● TASK PROMPT
Copy out the lines of the records below, and only those lines, from the one with "Given: Click the Repost arrows icon" through the one with "Task: Click the dark RSI legend marker", exactly as they appear.

GIVEN DATA: Begin

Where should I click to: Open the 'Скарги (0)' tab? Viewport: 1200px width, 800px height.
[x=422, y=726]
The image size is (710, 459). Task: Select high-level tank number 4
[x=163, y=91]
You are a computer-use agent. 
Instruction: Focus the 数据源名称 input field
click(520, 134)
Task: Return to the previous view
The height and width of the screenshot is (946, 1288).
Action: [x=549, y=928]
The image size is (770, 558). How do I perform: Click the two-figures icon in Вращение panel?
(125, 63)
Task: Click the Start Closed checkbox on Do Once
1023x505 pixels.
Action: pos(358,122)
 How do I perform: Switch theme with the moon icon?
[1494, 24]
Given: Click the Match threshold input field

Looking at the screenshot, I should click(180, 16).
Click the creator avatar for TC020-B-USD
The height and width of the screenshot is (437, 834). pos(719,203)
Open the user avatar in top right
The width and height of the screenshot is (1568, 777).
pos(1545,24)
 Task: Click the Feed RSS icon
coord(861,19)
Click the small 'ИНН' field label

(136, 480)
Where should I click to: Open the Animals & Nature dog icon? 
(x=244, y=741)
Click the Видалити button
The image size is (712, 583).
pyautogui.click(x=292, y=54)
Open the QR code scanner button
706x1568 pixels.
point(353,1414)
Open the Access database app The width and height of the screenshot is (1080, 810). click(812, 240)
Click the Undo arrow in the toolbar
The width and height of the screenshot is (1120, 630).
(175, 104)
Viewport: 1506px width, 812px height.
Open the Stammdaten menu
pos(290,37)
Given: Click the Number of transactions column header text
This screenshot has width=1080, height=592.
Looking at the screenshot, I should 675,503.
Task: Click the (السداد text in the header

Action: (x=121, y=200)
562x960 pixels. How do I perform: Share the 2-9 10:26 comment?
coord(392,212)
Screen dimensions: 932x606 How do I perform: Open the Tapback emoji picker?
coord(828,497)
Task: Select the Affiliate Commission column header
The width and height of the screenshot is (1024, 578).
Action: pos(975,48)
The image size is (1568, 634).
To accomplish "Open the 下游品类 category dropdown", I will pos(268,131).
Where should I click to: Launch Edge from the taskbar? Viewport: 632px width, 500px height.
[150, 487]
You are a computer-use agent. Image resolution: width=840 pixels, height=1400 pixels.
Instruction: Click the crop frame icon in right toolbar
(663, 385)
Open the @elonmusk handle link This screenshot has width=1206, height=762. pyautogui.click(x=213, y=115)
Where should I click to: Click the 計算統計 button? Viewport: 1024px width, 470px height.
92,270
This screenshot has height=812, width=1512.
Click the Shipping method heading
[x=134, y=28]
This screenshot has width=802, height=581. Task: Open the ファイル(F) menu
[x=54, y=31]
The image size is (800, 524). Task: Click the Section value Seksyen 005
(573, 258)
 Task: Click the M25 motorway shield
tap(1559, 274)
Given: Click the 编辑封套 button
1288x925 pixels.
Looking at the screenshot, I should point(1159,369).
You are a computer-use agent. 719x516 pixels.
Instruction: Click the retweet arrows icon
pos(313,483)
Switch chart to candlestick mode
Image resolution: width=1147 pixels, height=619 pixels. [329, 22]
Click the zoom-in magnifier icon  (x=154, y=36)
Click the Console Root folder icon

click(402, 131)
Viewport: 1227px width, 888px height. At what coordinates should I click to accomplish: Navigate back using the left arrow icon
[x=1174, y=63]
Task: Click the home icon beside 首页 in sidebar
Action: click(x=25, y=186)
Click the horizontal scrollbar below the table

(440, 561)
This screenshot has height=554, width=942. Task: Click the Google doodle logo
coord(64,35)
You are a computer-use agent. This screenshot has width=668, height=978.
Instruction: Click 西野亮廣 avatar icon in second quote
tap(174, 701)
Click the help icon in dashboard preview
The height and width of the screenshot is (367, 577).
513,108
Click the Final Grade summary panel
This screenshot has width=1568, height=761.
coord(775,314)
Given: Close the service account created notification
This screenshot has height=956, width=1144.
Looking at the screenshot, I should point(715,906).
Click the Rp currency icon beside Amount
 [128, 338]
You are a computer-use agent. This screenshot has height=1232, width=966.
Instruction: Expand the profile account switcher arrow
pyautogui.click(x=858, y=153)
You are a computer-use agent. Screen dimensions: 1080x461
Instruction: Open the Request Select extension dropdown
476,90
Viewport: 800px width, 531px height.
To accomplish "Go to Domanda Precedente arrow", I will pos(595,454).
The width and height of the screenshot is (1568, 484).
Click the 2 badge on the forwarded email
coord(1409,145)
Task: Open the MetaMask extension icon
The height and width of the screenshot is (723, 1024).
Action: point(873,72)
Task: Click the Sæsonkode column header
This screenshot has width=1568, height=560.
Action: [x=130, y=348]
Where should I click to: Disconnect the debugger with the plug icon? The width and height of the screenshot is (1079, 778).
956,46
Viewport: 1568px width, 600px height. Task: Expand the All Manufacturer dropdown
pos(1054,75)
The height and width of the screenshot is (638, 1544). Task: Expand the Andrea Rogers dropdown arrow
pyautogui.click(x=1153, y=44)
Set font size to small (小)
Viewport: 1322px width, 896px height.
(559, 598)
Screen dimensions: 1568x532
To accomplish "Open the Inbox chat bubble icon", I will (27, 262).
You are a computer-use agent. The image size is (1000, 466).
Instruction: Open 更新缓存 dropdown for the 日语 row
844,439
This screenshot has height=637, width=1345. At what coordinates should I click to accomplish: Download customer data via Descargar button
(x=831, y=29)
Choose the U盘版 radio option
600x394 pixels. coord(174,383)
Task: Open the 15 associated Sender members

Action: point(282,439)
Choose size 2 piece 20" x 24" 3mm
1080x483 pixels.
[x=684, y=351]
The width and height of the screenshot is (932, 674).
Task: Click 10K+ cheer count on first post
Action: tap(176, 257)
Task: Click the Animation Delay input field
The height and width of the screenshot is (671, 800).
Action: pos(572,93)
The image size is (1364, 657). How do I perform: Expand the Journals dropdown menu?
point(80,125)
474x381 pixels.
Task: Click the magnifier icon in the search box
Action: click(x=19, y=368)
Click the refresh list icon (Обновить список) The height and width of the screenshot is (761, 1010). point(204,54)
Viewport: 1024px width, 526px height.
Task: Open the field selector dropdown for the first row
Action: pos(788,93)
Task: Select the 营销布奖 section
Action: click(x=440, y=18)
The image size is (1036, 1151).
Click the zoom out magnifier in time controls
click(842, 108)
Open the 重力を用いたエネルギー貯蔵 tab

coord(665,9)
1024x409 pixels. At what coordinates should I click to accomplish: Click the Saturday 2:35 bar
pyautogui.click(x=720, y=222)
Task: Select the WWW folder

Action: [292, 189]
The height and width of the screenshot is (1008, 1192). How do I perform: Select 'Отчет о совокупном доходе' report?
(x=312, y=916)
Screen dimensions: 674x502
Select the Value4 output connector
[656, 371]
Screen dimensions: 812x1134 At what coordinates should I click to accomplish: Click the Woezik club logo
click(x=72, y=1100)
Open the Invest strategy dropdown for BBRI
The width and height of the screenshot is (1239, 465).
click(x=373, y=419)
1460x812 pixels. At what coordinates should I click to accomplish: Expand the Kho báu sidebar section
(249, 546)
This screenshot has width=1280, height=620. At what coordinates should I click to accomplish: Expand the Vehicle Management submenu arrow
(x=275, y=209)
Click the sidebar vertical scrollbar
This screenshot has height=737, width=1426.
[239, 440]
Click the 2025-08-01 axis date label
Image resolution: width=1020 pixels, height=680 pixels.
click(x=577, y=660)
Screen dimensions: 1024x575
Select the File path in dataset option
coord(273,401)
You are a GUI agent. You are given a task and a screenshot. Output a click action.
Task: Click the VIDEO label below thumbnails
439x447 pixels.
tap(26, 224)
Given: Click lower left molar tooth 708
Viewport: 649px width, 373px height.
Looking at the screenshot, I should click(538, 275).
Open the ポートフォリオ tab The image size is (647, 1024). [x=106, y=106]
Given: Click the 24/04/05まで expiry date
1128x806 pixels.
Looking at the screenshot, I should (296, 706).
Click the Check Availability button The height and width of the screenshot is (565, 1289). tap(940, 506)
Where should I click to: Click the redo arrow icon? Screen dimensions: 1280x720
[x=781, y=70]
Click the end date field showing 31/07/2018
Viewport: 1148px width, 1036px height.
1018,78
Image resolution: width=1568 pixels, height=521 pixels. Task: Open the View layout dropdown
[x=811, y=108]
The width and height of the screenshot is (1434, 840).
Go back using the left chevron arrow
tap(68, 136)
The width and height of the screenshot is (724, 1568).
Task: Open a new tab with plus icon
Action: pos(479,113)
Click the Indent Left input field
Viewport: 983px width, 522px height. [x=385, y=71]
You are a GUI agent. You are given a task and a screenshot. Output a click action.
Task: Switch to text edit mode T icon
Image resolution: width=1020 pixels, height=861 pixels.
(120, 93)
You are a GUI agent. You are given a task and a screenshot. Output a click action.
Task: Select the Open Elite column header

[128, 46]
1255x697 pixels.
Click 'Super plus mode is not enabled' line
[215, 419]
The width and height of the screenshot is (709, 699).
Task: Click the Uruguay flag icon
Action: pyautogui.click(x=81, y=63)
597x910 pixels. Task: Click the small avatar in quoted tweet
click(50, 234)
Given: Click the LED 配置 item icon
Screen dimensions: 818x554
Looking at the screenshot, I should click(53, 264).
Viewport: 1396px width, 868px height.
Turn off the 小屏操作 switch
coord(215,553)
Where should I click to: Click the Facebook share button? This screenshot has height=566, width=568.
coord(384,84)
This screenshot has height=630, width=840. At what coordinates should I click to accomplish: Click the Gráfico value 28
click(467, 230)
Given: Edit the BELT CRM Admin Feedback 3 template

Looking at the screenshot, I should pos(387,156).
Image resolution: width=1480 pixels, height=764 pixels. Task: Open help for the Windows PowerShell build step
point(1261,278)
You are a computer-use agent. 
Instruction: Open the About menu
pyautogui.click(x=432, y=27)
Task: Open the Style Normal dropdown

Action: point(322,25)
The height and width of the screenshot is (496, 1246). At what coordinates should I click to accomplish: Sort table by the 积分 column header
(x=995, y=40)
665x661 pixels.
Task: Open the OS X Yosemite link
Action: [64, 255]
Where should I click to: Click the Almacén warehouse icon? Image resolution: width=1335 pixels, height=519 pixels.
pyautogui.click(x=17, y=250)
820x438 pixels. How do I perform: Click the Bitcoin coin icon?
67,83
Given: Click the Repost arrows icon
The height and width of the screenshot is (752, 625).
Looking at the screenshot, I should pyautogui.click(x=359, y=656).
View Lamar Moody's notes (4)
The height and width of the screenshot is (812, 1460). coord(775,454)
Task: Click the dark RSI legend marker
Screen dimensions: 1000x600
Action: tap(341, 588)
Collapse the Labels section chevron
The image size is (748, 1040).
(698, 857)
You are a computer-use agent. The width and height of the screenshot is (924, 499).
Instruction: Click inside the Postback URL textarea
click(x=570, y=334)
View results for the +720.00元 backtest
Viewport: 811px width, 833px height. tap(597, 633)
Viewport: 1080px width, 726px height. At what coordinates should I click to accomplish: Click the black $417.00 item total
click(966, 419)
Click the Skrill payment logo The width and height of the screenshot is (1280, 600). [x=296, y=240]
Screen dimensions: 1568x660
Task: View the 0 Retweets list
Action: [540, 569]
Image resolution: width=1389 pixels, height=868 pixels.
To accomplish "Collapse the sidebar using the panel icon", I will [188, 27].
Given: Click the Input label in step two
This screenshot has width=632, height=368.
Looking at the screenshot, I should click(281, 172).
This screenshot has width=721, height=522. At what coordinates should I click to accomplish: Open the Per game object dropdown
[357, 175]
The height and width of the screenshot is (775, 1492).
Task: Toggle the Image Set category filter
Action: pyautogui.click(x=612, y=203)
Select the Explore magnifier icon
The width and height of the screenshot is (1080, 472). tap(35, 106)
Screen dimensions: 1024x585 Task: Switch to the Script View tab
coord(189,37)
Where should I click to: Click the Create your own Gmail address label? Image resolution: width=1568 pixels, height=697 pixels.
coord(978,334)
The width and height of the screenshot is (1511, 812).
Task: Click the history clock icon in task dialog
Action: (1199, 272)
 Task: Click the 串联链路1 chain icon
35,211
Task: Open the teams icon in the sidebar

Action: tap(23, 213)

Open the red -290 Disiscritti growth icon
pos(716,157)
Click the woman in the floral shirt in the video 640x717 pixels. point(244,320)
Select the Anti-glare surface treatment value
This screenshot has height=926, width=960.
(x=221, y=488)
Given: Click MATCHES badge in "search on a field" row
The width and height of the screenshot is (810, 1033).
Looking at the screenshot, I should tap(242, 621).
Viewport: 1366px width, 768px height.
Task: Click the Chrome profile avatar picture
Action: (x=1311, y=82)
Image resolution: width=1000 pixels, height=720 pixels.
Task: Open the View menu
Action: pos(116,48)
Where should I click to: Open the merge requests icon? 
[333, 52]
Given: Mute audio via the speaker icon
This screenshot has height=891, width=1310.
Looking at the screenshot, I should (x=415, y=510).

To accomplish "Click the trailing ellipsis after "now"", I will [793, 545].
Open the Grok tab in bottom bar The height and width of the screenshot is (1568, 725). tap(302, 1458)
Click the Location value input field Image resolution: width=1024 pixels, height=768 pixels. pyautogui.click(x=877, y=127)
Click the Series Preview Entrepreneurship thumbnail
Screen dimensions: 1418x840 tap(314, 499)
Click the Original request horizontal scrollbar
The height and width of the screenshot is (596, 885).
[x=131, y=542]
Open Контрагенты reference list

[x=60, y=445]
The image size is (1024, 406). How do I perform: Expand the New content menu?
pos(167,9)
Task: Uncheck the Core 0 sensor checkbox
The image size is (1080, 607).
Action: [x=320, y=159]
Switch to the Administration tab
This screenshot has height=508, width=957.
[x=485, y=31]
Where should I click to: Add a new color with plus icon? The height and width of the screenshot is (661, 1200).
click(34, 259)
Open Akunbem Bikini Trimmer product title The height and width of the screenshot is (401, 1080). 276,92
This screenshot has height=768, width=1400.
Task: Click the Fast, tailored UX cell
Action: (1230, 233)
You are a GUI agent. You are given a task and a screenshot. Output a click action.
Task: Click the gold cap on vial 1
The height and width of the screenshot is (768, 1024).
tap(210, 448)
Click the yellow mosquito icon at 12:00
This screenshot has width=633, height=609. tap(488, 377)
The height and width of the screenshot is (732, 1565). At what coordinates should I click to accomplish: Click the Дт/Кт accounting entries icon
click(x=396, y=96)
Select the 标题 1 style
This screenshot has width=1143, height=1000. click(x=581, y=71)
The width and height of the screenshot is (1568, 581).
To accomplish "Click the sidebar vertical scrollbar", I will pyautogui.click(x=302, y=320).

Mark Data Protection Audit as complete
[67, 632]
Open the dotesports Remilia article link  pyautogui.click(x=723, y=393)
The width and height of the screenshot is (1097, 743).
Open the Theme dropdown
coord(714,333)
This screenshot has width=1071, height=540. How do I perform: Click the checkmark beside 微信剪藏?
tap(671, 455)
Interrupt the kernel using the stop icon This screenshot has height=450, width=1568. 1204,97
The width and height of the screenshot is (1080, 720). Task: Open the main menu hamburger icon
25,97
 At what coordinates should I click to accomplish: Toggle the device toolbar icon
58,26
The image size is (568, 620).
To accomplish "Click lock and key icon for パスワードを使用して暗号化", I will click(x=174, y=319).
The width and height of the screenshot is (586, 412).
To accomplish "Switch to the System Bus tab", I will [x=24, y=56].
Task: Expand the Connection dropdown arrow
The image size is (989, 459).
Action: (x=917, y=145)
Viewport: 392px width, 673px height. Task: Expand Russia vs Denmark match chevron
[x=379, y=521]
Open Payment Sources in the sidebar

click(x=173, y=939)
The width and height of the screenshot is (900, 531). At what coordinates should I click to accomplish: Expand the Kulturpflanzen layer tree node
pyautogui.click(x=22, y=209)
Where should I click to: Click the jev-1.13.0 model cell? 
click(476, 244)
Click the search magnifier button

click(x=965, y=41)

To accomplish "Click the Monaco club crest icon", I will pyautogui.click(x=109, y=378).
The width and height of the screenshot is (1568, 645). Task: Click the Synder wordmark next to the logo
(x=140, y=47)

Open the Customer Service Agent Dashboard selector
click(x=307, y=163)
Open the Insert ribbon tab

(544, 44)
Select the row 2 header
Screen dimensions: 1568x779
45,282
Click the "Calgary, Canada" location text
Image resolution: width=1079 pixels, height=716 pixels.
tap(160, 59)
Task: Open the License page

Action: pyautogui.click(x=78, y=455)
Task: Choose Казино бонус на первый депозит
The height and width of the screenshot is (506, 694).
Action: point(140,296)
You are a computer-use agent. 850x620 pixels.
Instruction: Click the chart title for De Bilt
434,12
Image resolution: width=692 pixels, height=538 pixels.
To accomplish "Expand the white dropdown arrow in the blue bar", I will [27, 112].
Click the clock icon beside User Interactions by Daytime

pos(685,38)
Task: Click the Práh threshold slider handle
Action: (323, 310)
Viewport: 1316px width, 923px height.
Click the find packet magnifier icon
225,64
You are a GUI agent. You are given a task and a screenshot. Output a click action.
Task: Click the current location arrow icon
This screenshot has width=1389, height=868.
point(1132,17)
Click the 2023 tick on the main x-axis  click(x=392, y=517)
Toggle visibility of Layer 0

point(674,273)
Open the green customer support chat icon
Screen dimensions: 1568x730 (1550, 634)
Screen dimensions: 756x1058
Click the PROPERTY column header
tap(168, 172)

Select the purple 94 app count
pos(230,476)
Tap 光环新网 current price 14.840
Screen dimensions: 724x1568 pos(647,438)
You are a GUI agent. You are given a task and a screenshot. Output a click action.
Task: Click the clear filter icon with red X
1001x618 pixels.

GIVEN DATA: End

● RESPONSE TO THE TASK
Given: Click the Repost arrows icon
The height and width of the screenshot is (752, 625).
Looking at the screenshot, I should pyautogui.click(x=359, y=656).
View Lamar Moody's notes (4)
The height and width of the screenshot is (812, 1460). coord(775,454)
Task: Click the dark RSI legend marker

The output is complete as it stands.